Provided data:
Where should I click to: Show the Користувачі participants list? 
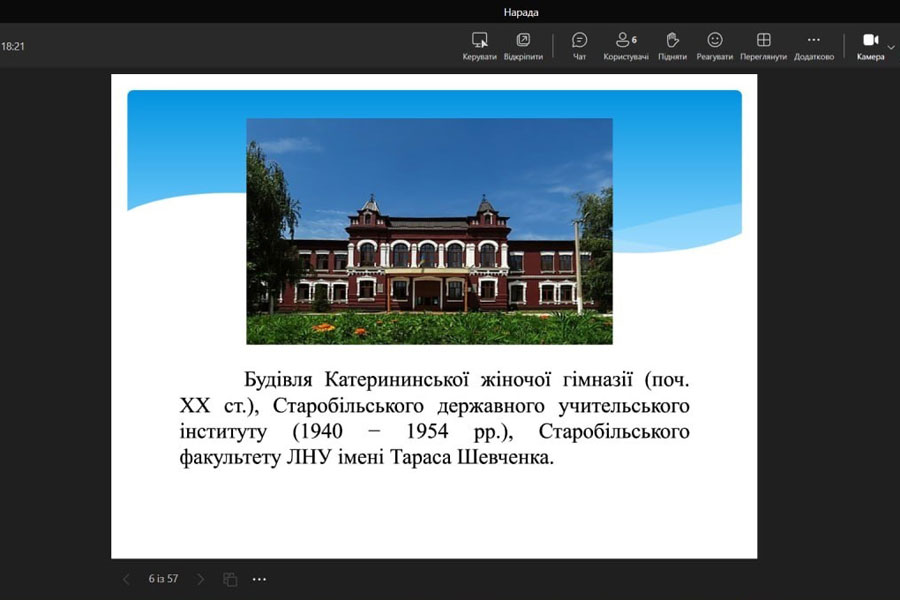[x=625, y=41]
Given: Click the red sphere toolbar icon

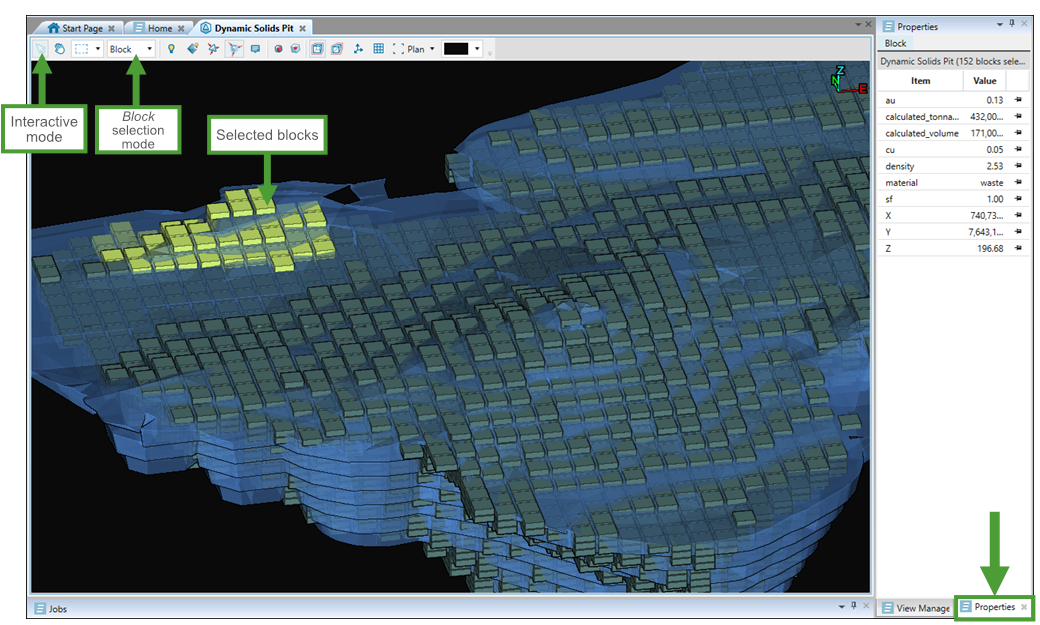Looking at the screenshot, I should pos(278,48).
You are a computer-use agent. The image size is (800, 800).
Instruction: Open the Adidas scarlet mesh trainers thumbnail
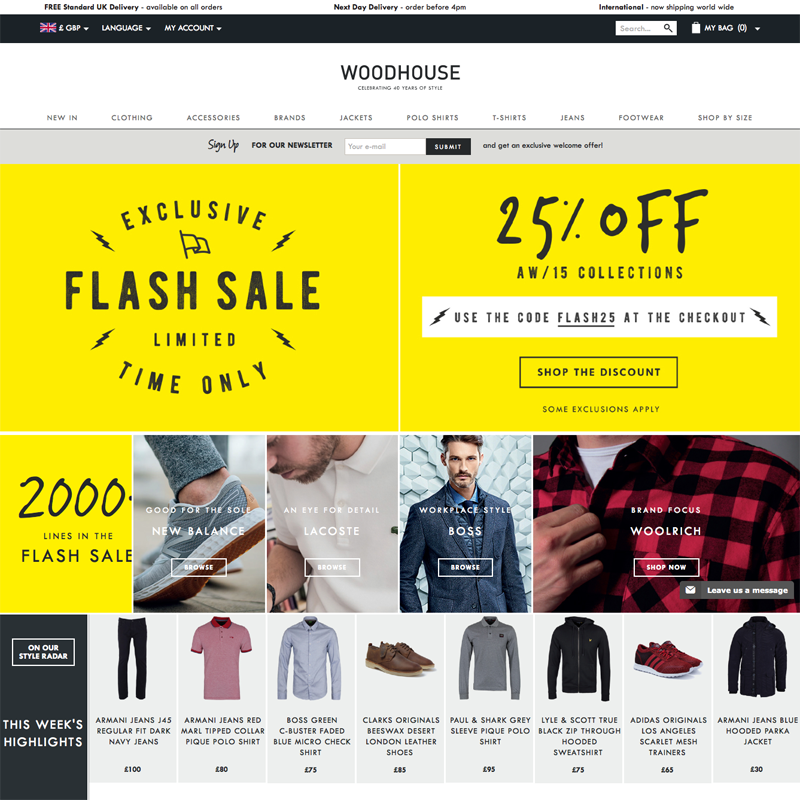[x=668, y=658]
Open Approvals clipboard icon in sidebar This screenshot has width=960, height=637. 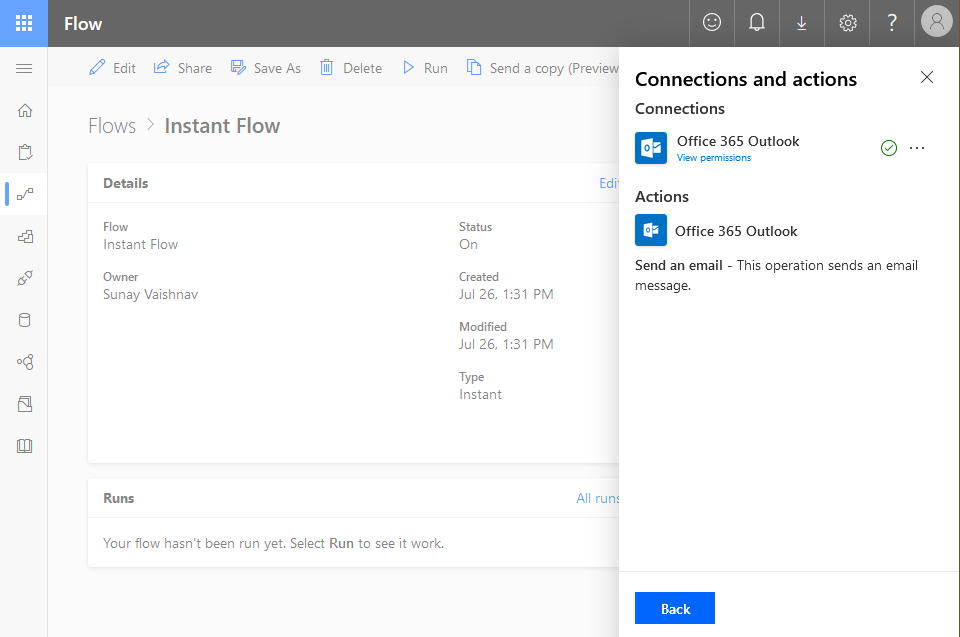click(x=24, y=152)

What the task asks: Repeat the listing above from its first line through the line that contains "You are a computer-use", both included, and nothing more. Drop the pictures.

Solution:
Where should I click to: Show the Користувачі participants list? 
[x=625, y=41]
Given: Click the red sphere toolbar icon

Looking at the screenshot, I should pos(278,48).
You are a computer-use agent. The image size is (800, 800).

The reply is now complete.